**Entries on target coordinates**
════
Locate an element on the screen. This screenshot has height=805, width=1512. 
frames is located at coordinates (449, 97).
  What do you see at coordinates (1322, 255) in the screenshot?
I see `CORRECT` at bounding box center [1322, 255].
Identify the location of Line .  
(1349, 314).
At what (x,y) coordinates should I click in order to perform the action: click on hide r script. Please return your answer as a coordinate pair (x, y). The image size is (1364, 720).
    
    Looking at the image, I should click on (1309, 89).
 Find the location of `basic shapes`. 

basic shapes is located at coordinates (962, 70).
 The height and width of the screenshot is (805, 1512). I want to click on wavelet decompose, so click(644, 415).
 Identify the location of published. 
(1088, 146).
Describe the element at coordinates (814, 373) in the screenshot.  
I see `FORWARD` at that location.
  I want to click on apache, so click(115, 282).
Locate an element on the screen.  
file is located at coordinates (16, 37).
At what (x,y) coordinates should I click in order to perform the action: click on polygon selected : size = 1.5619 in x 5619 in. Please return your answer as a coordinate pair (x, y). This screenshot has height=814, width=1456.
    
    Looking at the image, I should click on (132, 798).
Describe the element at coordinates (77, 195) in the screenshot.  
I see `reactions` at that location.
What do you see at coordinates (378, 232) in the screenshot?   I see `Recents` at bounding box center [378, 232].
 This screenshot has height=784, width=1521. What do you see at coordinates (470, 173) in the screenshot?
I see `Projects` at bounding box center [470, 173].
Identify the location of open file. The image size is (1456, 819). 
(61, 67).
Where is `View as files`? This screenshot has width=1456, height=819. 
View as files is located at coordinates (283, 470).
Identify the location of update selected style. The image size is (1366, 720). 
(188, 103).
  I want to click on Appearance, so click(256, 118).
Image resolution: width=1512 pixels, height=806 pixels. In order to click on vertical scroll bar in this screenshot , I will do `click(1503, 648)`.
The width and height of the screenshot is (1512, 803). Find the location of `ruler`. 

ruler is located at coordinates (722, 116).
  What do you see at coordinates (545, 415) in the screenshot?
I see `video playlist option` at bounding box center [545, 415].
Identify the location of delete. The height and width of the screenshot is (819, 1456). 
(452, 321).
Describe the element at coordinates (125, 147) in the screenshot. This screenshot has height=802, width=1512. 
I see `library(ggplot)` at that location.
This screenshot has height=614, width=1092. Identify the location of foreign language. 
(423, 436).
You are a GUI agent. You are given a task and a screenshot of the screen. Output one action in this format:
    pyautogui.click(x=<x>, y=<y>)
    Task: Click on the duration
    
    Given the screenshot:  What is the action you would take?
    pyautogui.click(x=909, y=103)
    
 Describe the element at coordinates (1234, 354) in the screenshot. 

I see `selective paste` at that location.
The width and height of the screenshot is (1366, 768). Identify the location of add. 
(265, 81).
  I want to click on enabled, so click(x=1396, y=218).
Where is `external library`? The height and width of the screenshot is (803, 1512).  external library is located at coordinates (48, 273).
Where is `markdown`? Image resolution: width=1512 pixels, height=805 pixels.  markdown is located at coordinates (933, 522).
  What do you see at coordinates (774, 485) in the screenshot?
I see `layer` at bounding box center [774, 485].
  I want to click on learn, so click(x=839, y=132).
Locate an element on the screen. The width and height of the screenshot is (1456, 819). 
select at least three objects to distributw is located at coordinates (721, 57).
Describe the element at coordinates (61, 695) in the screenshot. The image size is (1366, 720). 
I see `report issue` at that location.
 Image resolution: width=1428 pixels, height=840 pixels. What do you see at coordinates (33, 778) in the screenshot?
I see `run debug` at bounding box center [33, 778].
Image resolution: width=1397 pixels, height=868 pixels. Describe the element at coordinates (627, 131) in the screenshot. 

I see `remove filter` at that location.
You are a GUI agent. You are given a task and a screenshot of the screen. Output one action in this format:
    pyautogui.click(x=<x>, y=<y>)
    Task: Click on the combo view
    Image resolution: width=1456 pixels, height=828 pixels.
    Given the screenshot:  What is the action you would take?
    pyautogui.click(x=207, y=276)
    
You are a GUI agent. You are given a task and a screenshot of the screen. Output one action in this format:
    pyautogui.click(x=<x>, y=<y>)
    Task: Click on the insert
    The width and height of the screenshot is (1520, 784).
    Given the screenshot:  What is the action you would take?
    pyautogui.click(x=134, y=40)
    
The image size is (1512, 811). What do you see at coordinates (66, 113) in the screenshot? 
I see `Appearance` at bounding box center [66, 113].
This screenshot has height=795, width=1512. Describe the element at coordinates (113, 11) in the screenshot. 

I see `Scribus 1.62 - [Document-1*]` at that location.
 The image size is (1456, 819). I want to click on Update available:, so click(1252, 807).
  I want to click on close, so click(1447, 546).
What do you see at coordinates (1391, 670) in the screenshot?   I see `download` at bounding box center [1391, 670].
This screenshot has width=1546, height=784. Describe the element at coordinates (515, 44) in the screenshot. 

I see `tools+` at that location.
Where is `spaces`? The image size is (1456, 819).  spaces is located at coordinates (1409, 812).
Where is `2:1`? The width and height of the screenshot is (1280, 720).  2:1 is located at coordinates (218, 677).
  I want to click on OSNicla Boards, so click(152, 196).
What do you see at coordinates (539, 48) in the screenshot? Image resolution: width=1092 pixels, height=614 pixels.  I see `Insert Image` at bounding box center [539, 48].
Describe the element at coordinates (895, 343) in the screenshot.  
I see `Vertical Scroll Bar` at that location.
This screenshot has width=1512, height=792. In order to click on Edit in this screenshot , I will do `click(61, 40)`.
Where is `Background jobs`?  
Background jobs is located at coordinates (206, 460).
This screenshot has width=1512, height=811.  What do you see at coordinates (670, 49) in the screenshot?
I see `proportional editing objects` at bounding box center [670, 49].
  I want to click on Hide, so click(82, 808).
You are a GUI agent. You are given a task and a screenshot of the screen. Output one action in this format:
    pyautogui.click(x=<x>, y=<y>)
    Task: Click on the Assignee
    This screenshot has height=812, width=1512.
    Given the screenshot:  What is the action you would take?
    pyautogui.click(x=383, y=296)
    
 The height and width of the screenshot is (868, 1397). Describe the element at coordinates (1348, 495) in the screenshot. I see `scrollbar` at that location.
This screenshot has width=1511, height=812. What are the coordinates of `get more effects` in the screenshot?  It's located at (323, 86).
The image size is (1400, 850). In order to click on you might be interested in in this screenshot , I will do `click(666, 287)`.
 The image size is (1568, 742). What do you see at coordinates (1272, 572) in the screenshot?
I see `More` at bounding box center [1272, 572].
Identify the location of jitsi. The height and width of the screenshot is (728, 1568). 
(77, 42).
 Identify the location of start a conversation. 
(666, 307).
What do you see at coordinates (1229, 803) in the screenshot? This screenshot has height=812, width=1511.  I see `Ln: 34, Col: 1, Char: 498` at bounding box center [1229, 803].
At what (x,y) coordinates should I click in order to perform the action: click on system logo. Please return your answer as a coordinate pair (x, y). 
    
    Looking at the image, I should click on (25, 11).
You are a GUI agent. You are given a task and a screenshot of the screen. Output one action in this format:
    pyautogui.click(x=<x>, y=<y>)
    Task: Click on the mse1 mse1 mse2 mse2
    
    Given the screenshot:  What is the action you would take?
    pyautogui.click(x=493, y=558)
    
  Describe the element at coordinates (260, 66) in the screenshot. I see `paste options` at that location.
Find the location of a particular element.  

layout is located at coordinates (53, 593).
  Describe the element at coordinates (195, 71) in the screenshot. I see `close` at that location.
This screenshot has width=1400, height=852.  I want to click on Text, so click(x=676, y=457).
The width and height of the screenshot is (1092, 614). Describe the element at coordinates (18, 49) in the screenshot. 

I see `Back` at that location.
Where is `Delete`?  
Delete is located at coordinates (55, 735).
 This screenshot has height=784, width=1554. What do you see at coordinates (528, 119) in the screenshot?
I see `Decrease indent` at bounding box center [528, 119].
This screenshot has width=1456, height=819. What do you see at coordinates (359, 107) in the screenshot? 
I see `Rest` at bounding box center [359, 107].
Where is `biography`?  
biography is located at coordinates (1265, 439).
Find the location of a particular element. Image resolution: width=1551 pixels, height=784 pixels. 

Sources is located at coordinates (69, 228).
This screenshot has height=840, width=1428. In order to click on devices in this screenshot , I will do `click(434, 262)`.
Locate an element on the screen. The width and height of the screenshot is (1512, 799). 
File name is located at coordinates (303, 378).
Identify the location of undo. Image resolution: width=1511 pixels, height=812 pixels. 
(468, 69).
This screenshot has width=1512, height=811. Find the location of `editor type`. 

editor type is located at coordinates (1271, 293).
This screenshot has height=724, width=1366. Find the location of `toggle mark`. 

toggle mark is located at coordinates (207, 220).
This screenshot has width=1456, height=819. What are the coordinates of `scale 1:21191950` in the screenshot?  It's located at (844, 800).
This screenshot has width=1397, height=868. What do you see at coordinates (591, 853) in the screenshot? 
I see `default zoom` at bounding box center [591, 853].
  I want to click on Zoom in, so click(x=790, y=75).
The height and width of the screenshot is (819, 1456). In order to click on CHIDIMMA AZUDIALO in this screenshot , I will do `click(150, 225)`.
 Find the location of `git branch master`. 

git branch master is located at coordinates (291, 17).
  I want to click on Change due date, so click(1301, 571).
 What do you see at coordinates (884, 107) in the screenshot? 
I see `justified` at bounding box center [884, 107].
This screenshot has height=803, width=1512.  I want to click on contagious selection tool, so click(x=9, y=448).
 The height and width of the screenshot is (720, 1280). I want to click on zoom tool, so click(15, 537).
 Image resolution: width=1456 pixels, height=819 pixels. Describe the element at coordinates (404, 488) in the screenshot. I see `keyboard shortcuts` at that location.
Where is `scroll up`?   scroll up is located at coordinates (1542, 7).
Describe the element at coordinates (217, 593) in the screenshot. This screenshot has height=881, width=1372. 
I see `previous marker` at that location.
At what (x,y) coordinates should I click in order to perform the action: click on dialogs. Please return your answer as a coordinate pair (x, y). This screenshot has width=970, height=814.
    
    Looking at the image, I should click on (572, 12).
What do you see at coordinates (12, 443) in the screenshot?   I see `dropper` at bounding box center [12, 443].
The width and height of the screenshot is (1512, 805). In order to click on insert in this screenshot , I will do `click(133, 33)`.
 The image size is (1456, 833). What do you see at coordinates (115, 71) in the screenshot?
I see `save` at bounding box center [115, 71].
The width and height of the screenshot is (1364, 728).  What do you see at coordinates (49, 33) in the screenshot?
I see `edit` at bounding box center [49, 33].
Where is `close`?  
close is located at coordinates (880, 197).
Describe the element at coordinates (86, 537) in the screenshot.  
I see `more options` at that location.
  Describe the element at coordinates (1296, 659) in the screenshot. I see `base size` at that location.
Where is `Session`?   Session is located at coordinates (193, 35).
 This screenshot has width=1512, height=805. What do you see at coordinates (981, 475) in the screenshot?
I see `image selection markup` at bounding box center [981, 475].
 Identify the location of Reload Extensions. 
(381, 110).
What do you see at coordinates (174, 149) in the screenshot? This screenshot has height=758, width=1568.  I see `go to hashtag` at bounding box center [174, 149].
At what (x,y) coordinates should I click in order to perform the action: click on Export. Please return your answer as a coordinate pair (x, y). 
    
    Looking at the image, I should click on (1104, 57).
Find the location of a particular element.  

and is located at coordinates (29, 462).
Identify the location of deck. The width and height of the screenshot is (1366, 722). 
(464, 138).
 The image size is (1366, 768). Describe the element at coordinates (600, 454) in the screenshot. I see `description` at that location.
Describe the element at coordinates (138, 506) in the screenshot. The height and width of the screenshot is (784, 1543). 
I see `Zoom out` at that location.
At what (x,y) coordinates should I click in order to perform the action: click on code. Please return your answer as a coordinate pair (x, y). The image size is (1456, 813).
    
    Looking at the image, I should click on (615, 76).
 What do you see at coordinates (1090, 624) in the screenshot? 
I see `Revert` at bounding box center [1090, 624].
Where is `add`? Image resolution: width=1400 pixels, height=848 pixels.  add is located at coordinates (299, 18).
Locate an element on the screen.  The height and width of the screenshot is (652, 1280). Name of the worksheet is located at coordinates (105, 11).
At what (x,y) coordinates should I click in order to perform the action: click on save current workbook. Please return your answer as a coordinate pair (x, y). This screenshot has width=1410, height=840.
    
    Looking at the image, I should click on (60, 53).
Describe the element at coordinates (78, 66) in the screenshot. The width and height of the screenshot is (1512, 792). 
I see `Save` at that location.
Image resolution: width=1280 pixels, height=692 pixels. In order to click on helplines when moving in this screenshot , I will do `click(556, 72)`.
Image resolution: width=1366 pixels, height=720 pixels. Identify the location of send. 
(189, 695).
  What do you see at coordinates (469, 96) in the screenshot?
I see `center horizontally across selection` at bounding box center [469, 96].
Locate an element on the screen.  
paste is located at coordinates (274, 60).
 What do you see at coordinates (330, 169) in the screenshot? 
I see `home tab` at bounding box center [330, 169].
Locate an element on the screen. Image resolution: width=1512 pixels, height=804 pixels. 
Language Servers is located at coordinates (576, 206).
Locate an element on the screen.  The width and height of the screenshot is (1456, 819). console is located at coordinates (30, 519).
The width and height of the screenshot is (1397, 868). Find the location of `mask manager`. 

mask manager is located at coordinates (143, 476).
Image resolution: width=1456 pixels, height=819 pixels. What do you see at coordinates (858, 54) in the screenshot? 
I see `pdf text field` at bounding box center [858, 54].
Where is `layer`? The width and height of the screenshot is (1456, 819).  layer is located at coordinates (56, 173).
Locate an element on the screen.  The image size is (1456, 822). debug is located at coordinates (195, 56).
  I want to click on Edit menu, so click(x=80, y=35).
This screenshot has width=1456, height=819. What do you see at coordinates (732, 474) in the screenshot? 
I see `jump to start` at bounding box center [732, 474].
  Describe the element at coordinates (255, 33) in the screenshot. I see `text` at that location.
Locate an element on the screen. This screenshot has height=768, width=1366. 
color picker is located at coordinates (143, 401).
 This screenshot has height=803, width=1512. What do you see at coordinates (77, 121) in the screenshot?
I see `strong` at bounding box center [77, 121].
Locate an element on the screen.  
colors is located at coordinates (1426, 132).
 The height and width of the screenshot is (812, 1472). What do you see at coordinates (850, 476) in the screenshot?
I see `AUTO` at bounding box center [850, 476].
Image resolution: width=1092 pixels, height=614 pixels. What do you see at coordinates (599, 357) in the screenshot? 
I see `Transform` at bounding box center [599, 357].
════
**WORK INSTRUCTIONS**
Edit the rows between the line holding "The height and width of the screenshot is (819, 1456). In" and the line holding "Looking at the image, I should click on (572, 12).", inclusive, changing "coordinate pair" to "pair of numbers" and leaving all else the same. Give back only those lines.

**EXPECTED OUTPUT**
The height and width of the screenshot is (819, 1456). In order to click on CHIDIMMA AZUDIALO in this screenshot , I will do `click(150, 225)`.
 Find the location of `git branch master`. 

git branch master is located at coordinates (291, 17).
  I want to click on Change due date, so click(1301, 571).
 What do you see at coordinates (884, 107) in the screenshot? 
I see `justified` at bounding box center [884, 107].
This screenshot has height=803, width=1512.  I want to click on contagious selection tool, so click(x=9, y=448).
 The height and width of the screenshot is (720, 1280). I want to click on zoom tool, so click(15, 537).
 Image resolution: width=1456 pixels, height=819 pixels. Describe the element at coordinates (404, 488) in the screenshot. I see `keyboard shortcuts` at that location.
Where is `scroll up`?   scroll up is located at coordinates (1542, 7).
Describe the element at coordinates (217, 593) in the screenshot. This screenshot has height=881, width=1372. 
I see `previous marker` at that location.
At what (x,y) coordinates should I click in order to perform the action: click on dialogs. Please return your answer as a pair of numbers (x, y). This screenshot has width=970, height=814.
    
    Looking at the image, I should click on (572, 12).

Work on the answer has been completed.